The file photos provided by MI5 depicted a tall, lanky, clean-shaven Irishman with a soft, pale complexion, crooked posture, youthful features, and wavy reddish-blond hair. Most distinctive, a hairline scar ran vertically above his left eyebrow, the result of a bar fight in Derry several years ago. Recent reports, however, indicated that Nolan may have undergone plastic surgery in Brazil to alter his appearance.

Colombian police originally made finding and extraditing Nolan to the United Kingdom a top priority, but the years passed with no leads and no results.
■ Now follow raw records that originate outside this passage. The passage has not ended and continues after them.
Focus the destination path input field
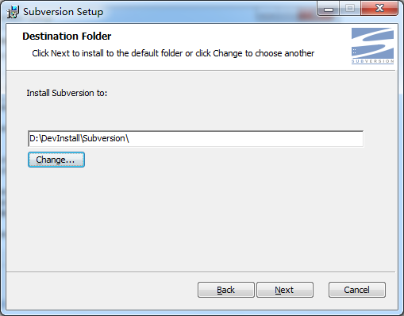This screenshot has width=404, height=316. coord(196,138)
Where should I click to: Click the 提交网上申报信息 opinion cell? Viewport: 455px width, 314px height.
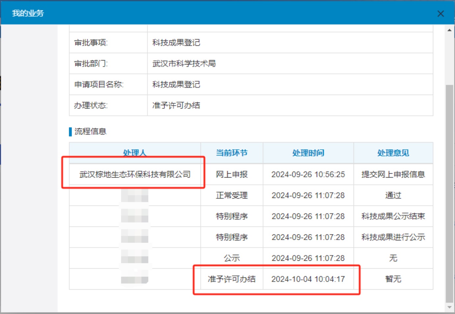pos(393,174)
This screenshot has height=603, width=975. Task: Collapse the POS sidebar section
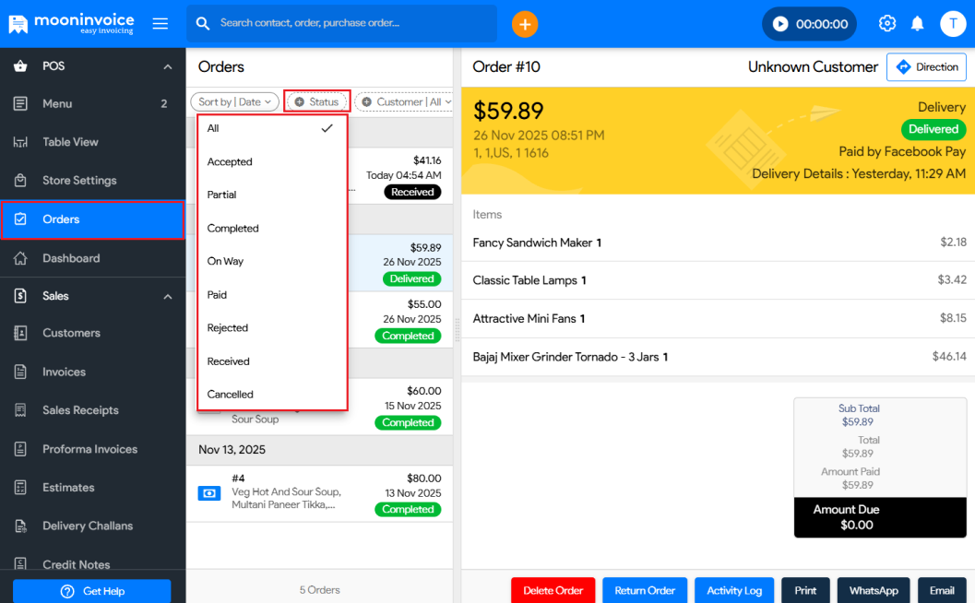(x=168, y=66)
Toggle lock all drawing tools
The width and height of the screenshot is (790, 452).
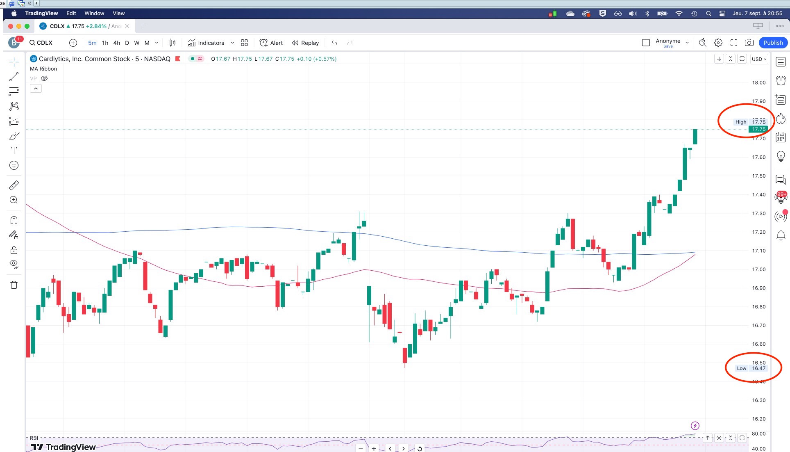(14, 250)
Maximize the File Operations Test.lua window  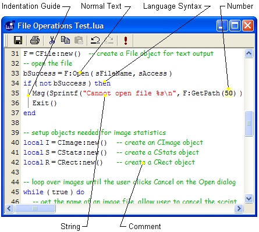pyautogui.click(x=235, y=26)
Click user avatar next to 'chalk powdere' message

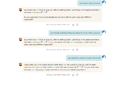104,2
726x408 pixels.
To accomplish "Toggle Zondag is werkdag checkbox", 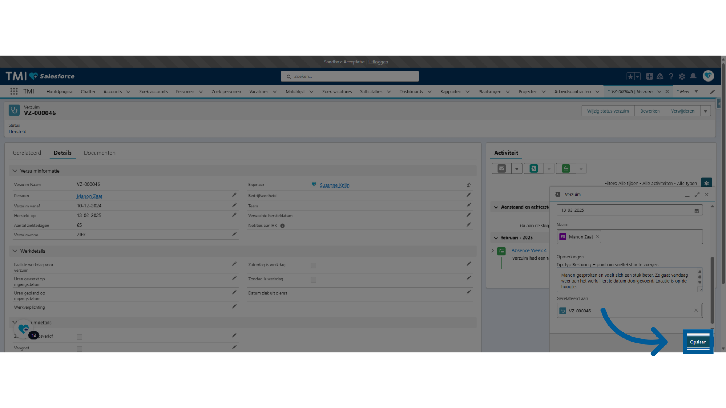I will click(x=313, y=280).
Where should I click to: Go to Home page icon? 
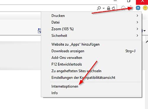(x=123, y=8)
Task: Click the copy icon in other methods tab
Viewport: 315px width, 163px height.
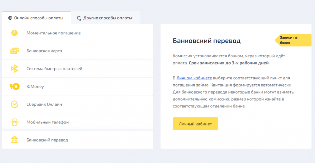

These days, Nolan was believed to do business for the North Valley cartel, the drug gang that rose to power after Colombian police dismantled the Cali cartel several years back. Colombian sources didn’t know any of Nolan’s current aliases and had no current photos of him.

After the meeting in the Bunker, Daniel and Slayton tasked their agents and informants in Cali with keeping their eyes and ears open for any sighting or word of the PIRA renegade. Within thirty-two hours, a DEA agent reported that a man vaguely but not quite matching Nolan’s description, with a subdued south Belfast accent and sporting Nolan’s trademark scar, was spotted in the coastal city of Buenaventura meeting with a North Valley cartel facilitator the previous week.

Abigail Benning then started her hunt by tasking the NSA section at the embassy with targeting all calls in Buenaventura and in the greater Valle del Cauca department. There wouldn’t be many Irish accents in western Colombia. The vast majority of Buenaventura’s population of 400,000 was of African descent, with only fifteen percent of the population coming from Spanish or European descent.

The HUMINT acquired by DEA was critical.

Frequently in Afghanistan, Pakistan, Somalia, or Yemen, NSA tracked unconfirmed targets by metadata collection and by tracking cell-phone activity for JSOC interdiction or drone-launched Hellfire missile strikes, sometimes resulting in the deaths of misidentified or unknown civilians around the target. Rarely does human intelligence play a role in eliminating the names on the Disposition Matrix, the official, innocuous-sounding term for the White House’s kill list. Cognizant of NSA’s methods, the Taliban have taken to randomly re-distributing their SIM cards to villagers to trick the Americans into killing civilians.